# Supplied material
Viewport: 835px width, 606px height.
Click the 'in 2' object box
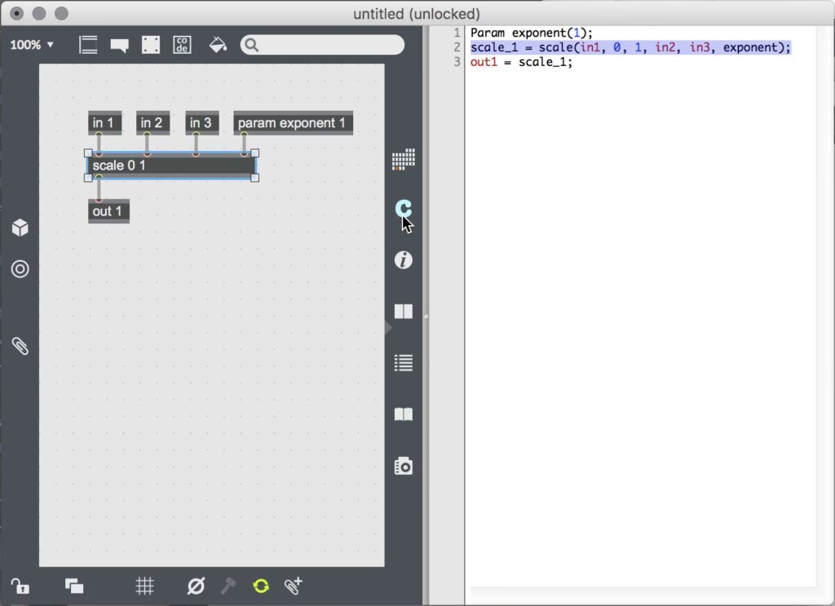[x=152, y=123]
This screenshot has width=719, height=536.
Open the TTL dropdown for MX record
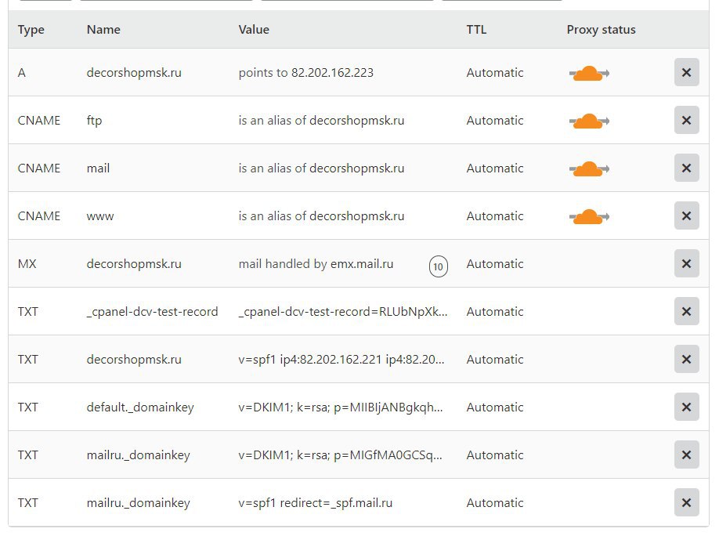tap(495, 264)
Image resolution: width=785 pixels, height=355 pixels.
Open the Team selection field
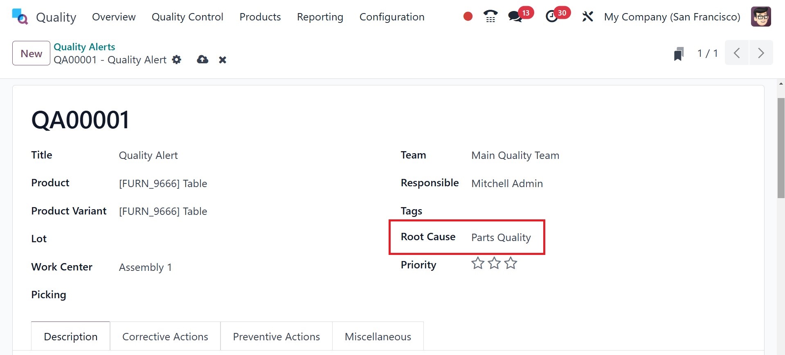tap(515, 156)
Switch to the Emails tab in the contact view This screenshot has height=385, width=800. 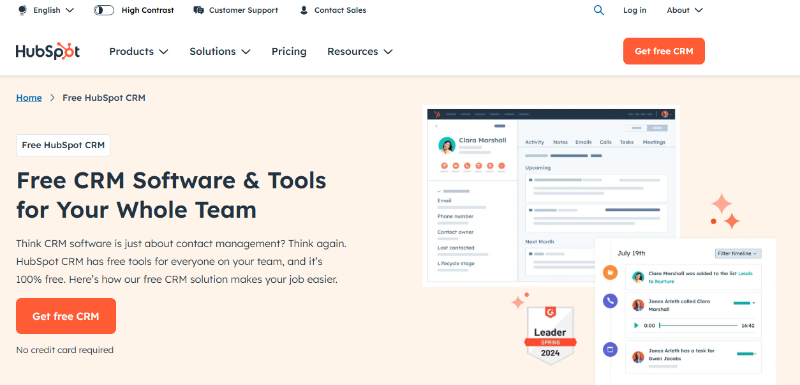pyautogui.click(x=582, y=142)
...
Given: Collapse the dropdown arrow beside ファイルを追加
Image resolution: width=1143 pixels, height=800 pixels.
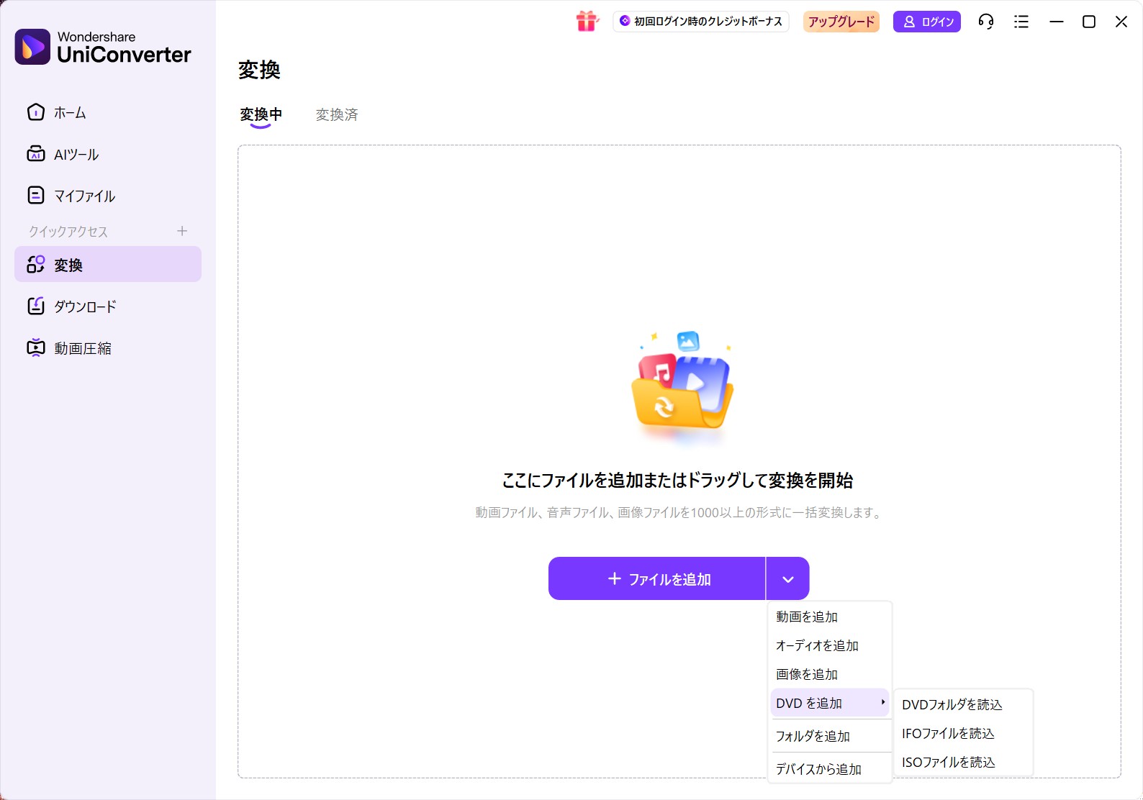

# Activity
From the line holding "Viewport: 835px width, 606px height." to the line holding "Image resolution: width=785", both included, retype the entries above exactly and drop the pictures.

# Result
Viewport: 835px width, 606px height.
Click the 'in 2' object box
[x=152, y=123]
This screenshot has width=719, height=536.
Open the TTL dropdown for MX record
tap(495, 264)
Image resolution: width=785 pixels, height=355 pixels.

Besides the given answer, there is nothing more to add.